ICMV happens to be an uncommon cause of mitral regurgitation. However, in congenital mitral regurgitation it is very well recognised [6]. Our presented case had the less common site of ICMV: the posterior mitral leaflet. At the age of 8, she already had dilated left heart cavities and was without any doubt significantly symptomatic. More optimal treatment would definitely require an earlier surgical procedure. The girl was followed up in the previous period as a moderate regurgitation and when mitral regurgitation is mild to moderate, surgical repair is not urgent [2]. Surgery for ICMV should be done early, because the results are good in general and the risk of future cardiac dysfunction is lessened [2,3]. Our expectations at the moment of admission were directed towards the future postoperative reduction of cardiac symptoms and towards the relief of the dilated left atrium as well as the prevention of pulmonary hypertension advancement. We were also ready to change the course of the operation if there would be need for mitral valve replacement.

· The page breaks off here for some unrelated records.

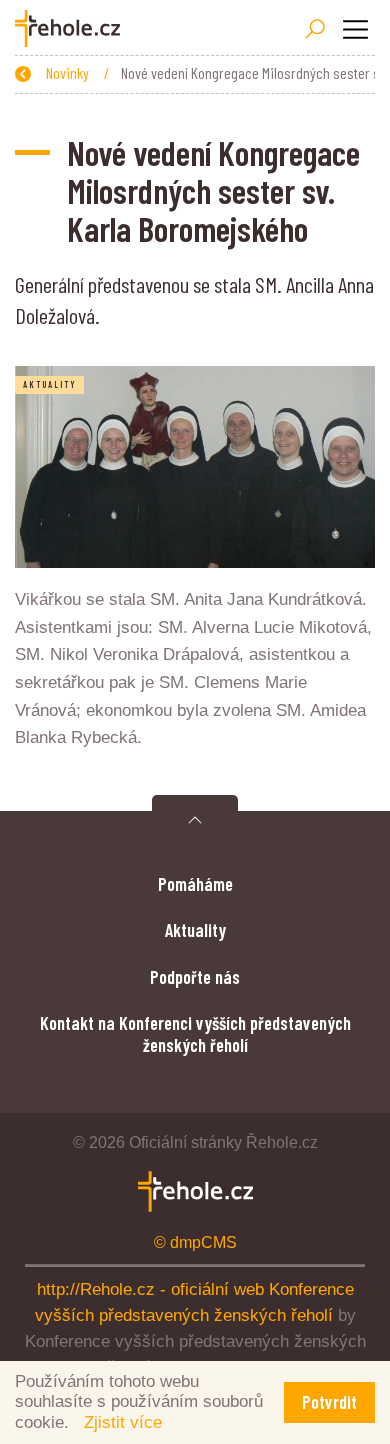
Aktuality (195, 930)
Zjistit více (123, 1422)
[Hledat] (315, 29)
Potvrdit (329, 1402)
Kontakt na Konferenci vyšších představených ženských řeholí (195, 1034)
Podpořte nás (195, 977)
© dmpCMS (195, 1242)
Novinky (69, 72)
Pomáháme (195, 884)
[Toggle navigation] (355, 29)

Preoperative transthoracic echocardiography showed moderate to severe mitral regurgitation but couldn't describe the exact cause of valve insufficiency. Preoperatively it seemed that the regurgitation was probably due to the extreme posterior leaflet prolapse. Nevertheless, transesophageal echocardiograhy (TEE) showed severe mitral regurgitation and intraoperatively we found dysmorphic valve with ICMV. Intraoperative TEE is useful for diagnosing mitral regurgitation due to a cleft between P2 and P3 with P2 prolapse [7]. Luckily it was possible to repair the valve with reasonably short cross-clamp time and without the need for mitral valve replacement. However, it is possible that our patient is going to be a valve replacement candidate in the adulthood due to extremely dysmorphic mitral valve and the chance of future worsening of now minimal residual regurgitation.

Conclusion

ICMV is well recognised as a cause of regurgitation in congenital mitral disease and as such should be evaluated promptly. It is important that surgery for congenital mitral regurgitation can be performed in early childhood because it correlates with better prognosis and lessens the risk of possible cardiac dysfunction in the future.

References

  1. Ozturk S (2019) Isolated anterior mitral cleft. Echocardiography 36: 1769-1770.
  2. Tamura M, Menahem S, Brizard C (2000) Clinical features and management of isolated cleft mitral valve in childhood. J Am Coll Cardiol 35: 764-70.
  3. Zhu D, Bryant R, Heinle J, Nihill MR (2009) Isolated cleft of the mitral valve: clinical spectrum and course. Tex Heart Inst J 36: 553-556.
  4. Di Segni E, Bass JL, Lucas RV, Einzig S (1983) Isolated cleft mitral valve.: a variety of congenital mitral regurgitation identified by 2-dimensional echocardiography. Am J Cardiol 51: 927-931.
  5. Abadir S, Dulac Y, Taktak A, Acar P (2005) Cleft mitral valve assessed by transthoracic real time three dimensional echocardiography Heart 91: 1632.
  6. Kohl T, Silverman NH (1996) Comparison of cleft and papillary muscle position in cleft mitral valve and atrioventricular septal defect. M J Cardiol 77: 164-169.
  7. Miyata K, Shigematsu S (2020) Additional cleft mitral valve diagnosed by a combination of 2-D and 3-D echocardiography using transesophageal echocardiography during mitral valve prolapse: a case report. JA Clin Rep 6: 30.